* _Your objective_: Transcribe every entry word for word, but drop the pictures.

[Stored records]

╔══

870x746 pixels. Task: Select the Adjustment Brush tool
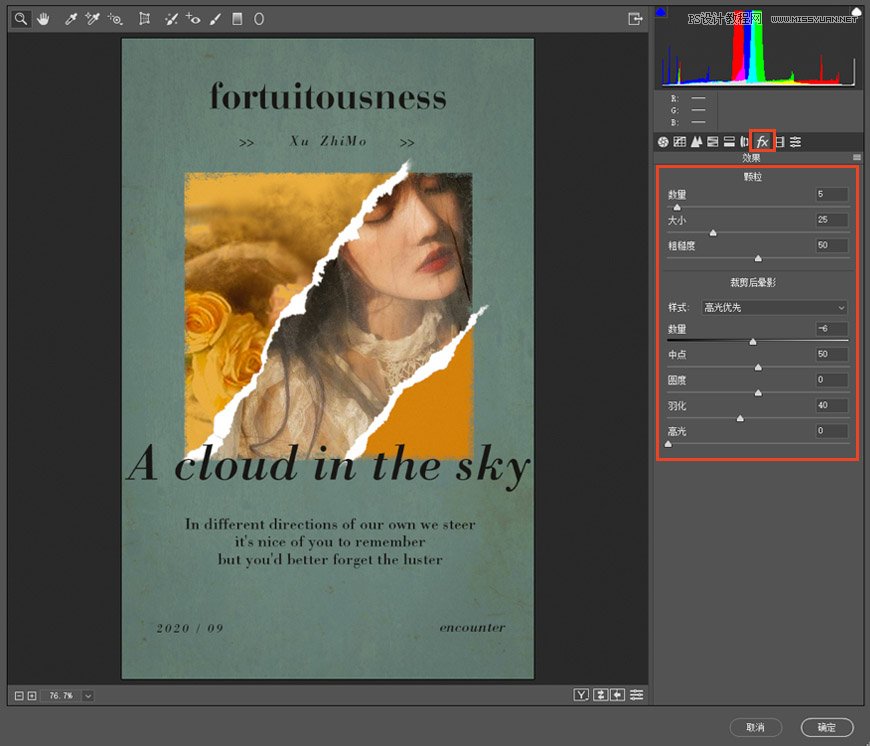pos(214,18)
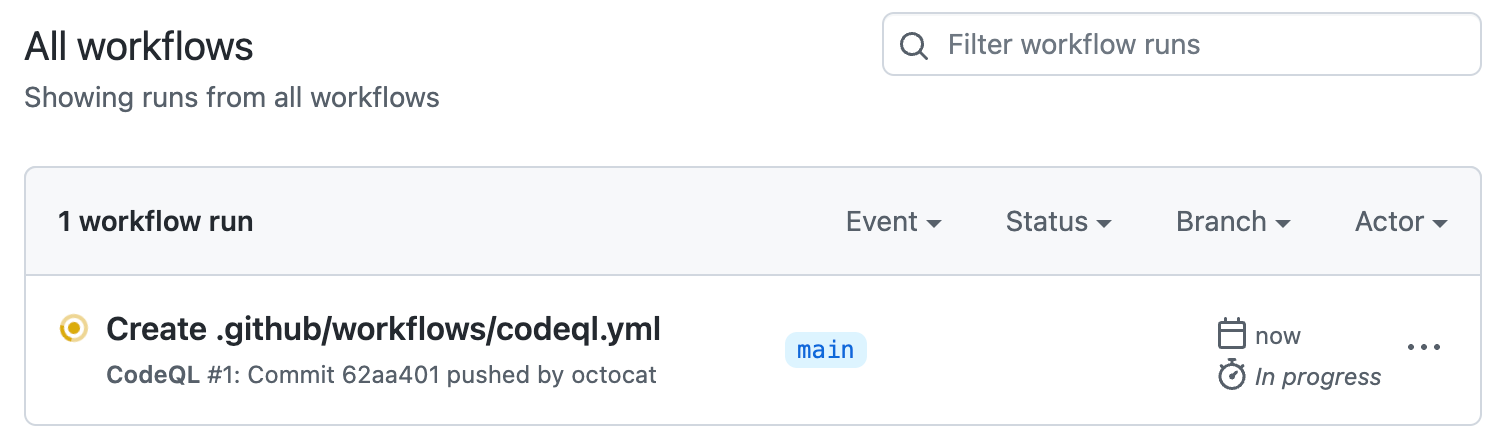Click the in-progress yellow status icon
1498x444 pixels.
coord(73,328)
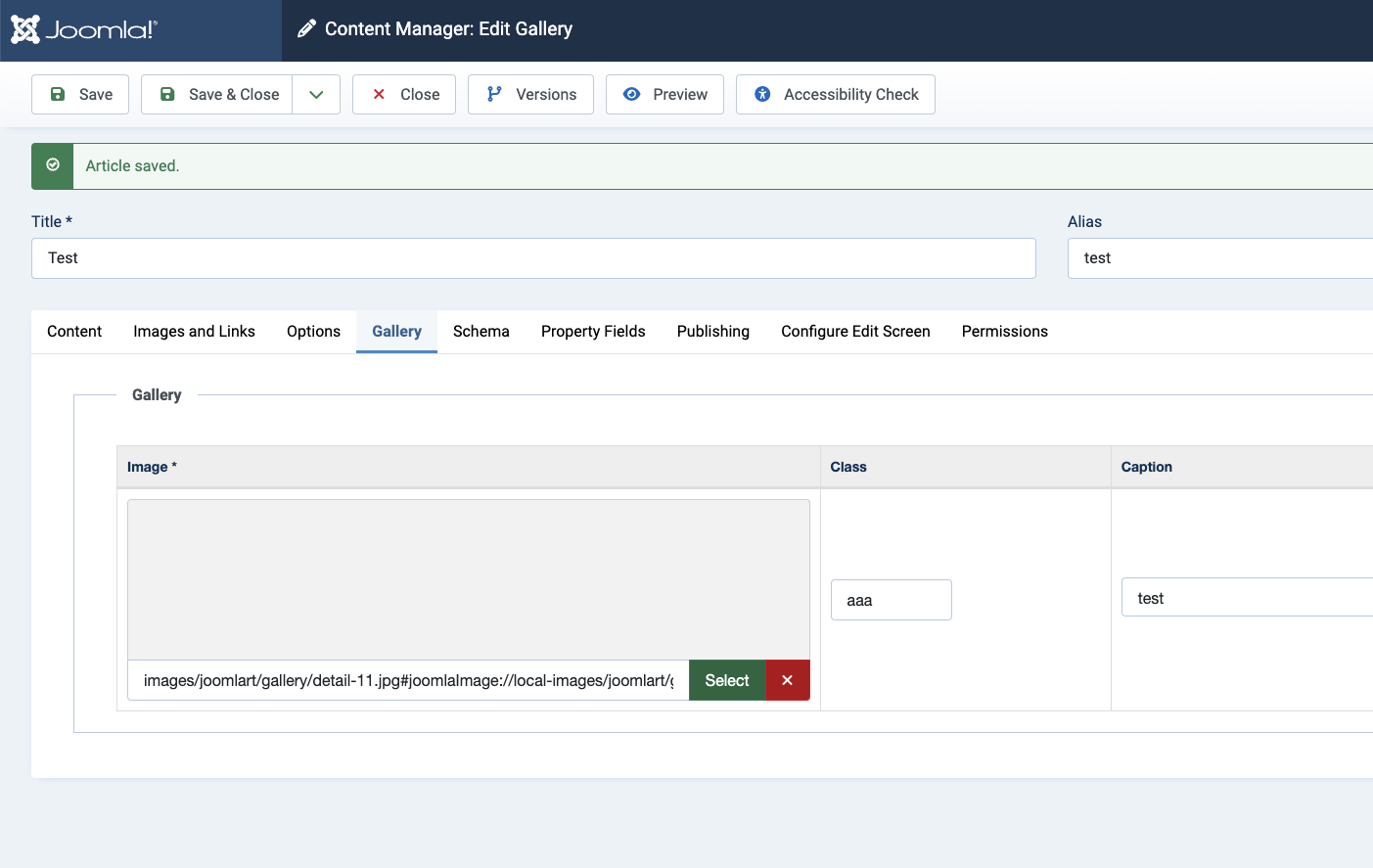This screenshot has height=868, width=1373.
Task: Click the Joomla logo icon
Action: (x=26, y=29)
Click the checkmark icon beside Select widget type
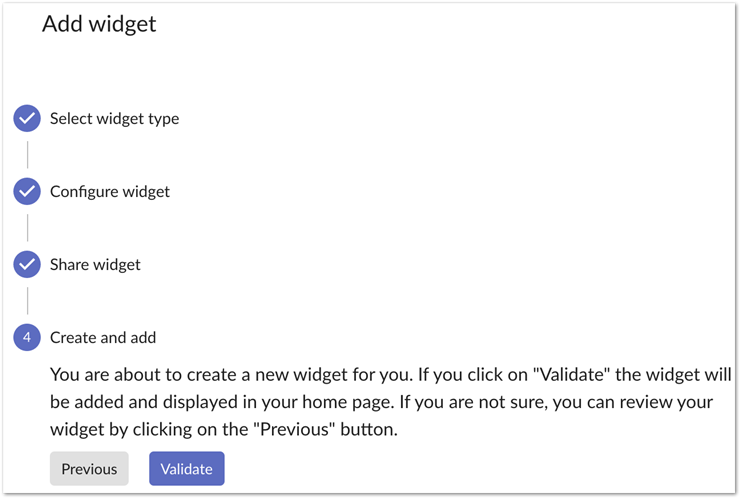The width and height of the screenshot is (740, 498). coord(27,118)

╚══

* _Answer to this problem_:
870x746 pixels. Task: Select the Adjustment Brush tool
pos(214,18)
Click the in-progress yellow status icon
1498x444 pixels.
coord(73,328)
This screenshot has height=868, width=1373.
Task: Click the Joomla logo icon
Action: (x=26, y=29)
Click the checkmark icon beside Select widget type
The width and height of the screenshot is (740, 498). coord(27,118)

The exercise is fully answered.